We reject plaintiffs' contention that the court erred in refusing to set aside the verdict on the ground of juror misconduct based upon an affidavit from plaintiffs' counsel that contained hearsay statements made by the jury foreperson. " '[A]bsent exceptional circumstances, juror affidavits may not be used to attack a jury verdict' " (Herbst v Marshall, 89 AD3d 1403, 1404 [4th Dept 2011]), and neither may affidavits from counsel that simply recite the hearsay statements of a juror (see id.). Plaintiffs' contention that the statements of the foreperson fall under the excited utterance exception to the hearsay rule is raised for the first time on appeal and thus is not properly before us (see Ciesinski, 202 AD2d at 985). Furthermore, contrary to plaintiffs' contention, the trial record is "devoid of evidence indicating the existence of [substantial] juror confusion" (Wylder v Viccari, 138 AD2d 482, 484 [2d Dept 1988]; see Young Mee Oh v Koon, 140 AD3d 861, 862 [2d Dept 2016]; Lopez v Kenmore-Tonawanda School Dist., 275 AD2d 894, 896 [4th Dept 2000]).

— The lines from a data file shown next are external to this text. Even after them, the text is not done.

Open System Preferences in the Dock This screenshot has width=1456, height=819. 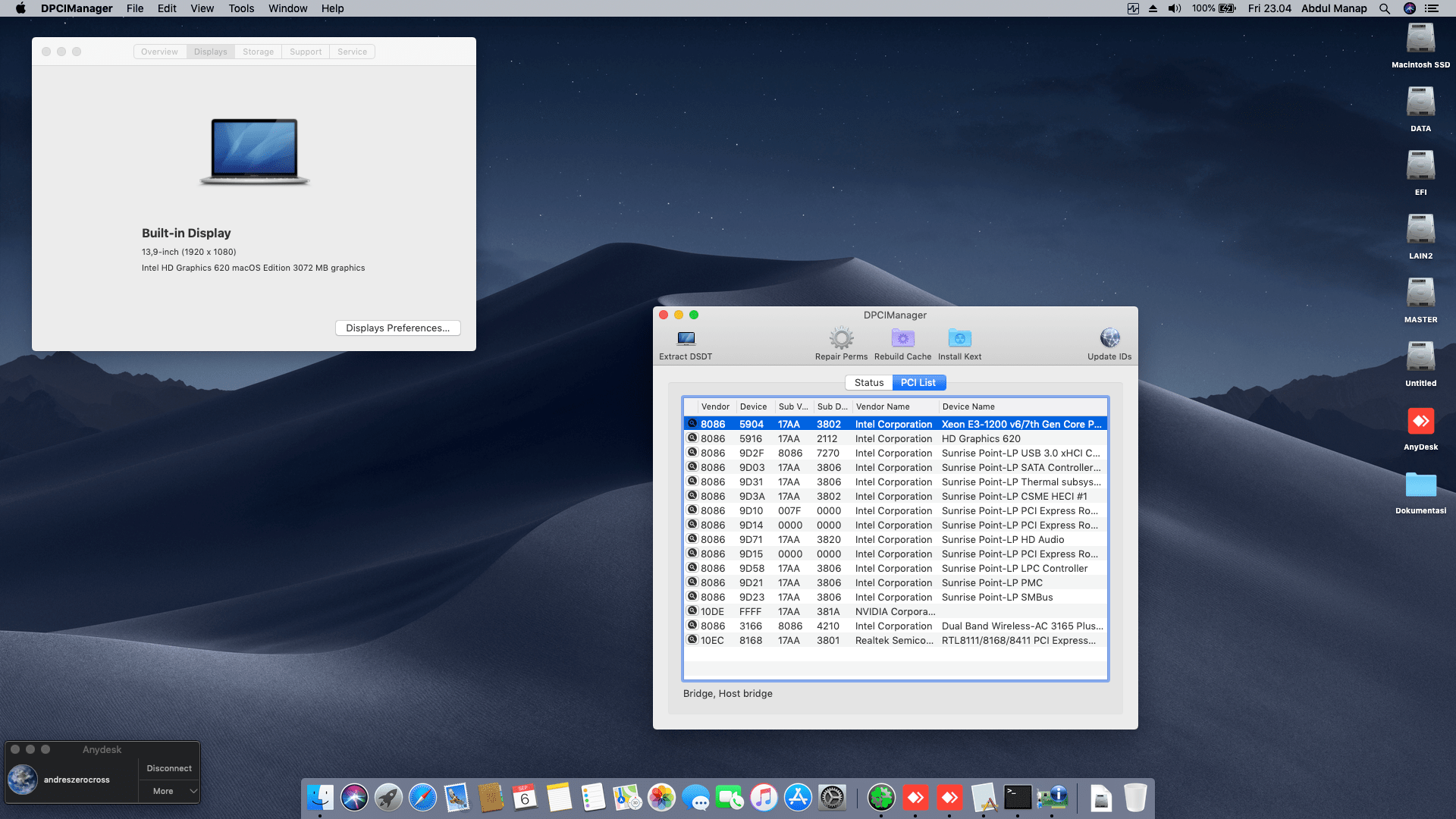tap(832, 798)
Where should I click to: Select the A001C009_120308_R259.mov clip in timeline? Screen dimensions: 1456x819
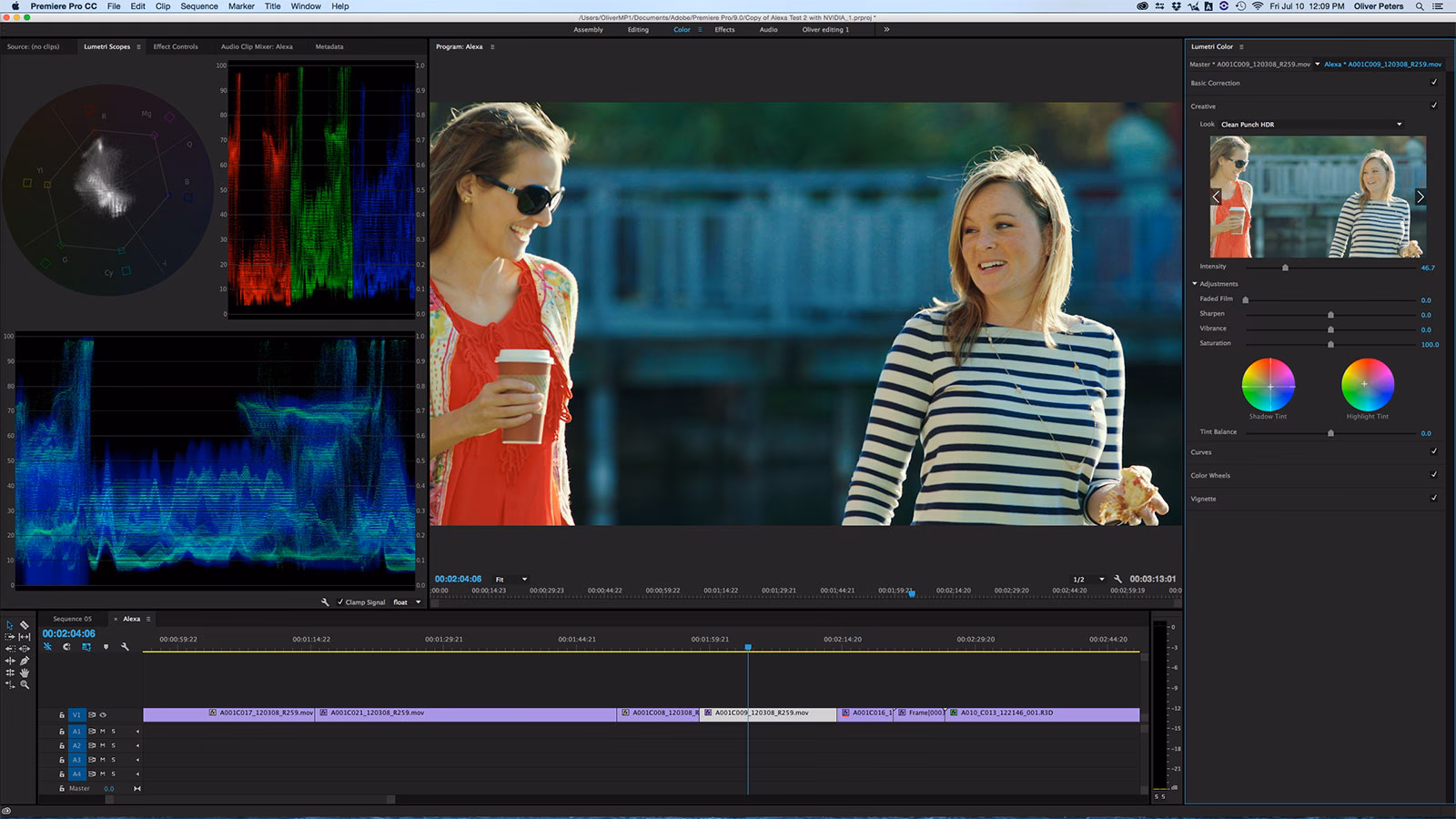click(x=769, y=714)
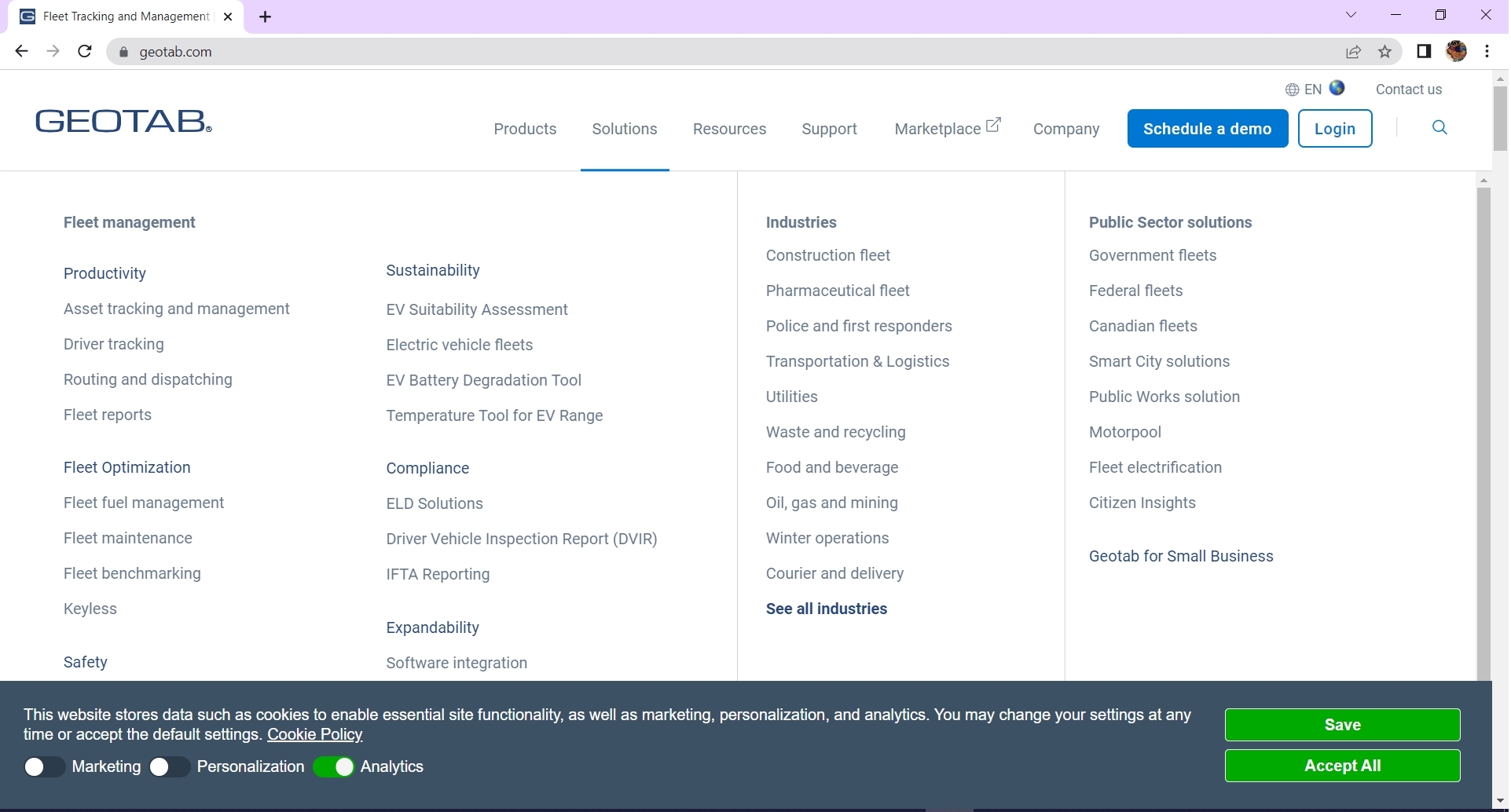Enable the Marketing cookies toggle
Screen dimensions: 1511x812
[44, 766]
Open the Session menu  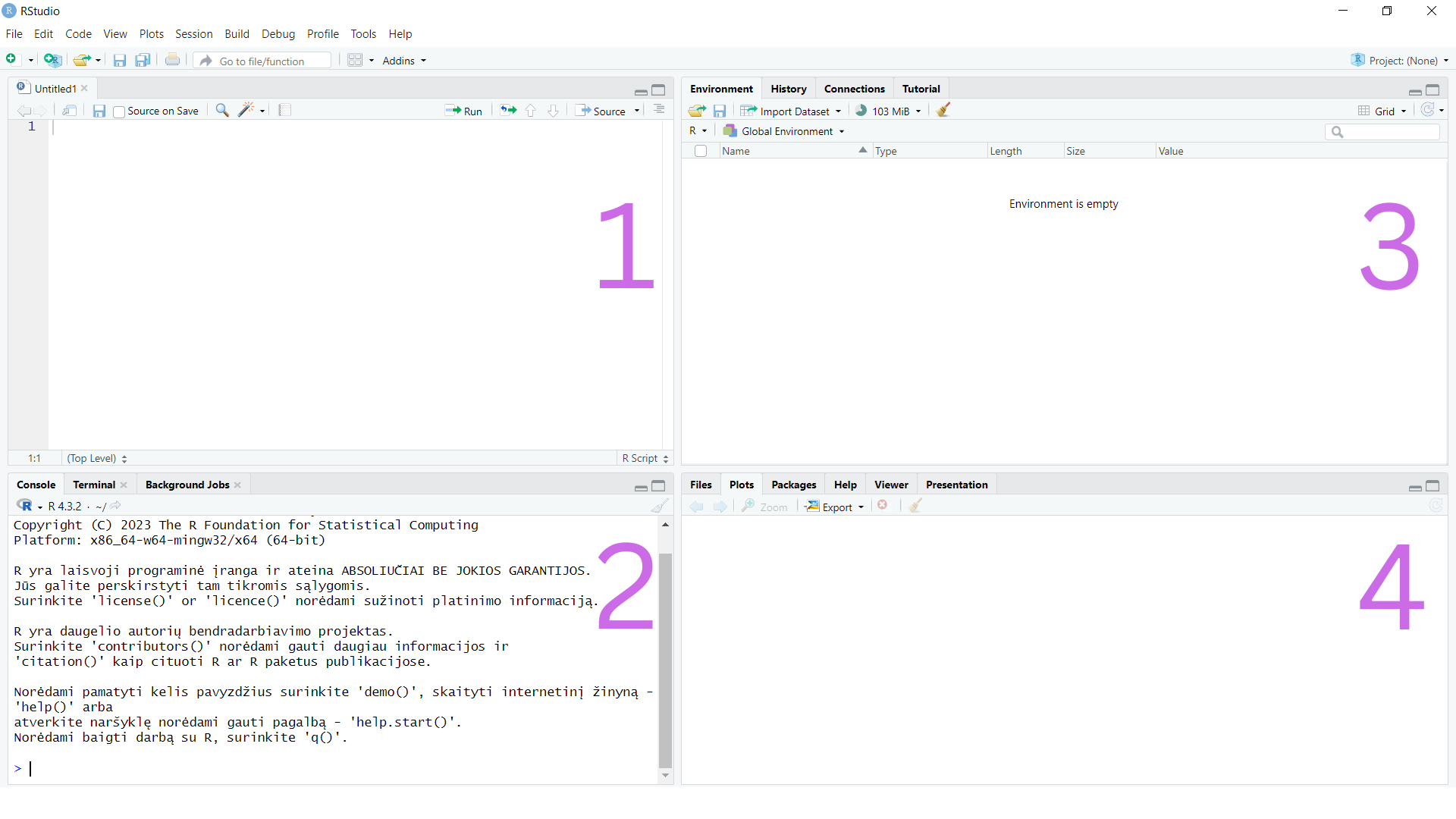(193, 34)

We also reject plaintiffs' contention that the court erred in failing to set aside the verdict as against the weight of the evidence. It is well established that " '[a] verdict rendered in favor of a defendant may be successfully challenged as against the weight of the evidence only when the evidence so preponderated in favor of the plaintiff that it could not have been reached on any fair interpretation of the evidence' " (Sauter v Calabretta, 103 AD3d 1220, 1220 [4th Dept 2013]). "That determination is addressed to the sound discretion of the trial court, but if the verdict is one that reasonable persons could have rendered after receiving conflicting evidence, the court should not substitute its judgment for that of the jury" (Ruddock v Happell, 307 AD2d 719, 720 [4th Dept 2003]; see Todd v PLSIII, LLC-We Care, 87 AD3d 1376, 1377 [4th Dept 2011]). Here, even assuming, arguendo, that plaintiffs established a prima facie case of serious injury, we conclude that "the jury nevertheless was entitled to reject the opinions of plaintiff's physicians and expert witnesses" in determining that she did not sustain a serious injury (Sanchez v Dawson, 120 AD3d 933, 935 [4th Dept 2014]; see McMillian v Burden, 136 AD3d 1342, 1344 [4th Dept 2016]). Present—Whalen, P.J., Centra, DeJoseph, NeMoyer and Winslow, JJ.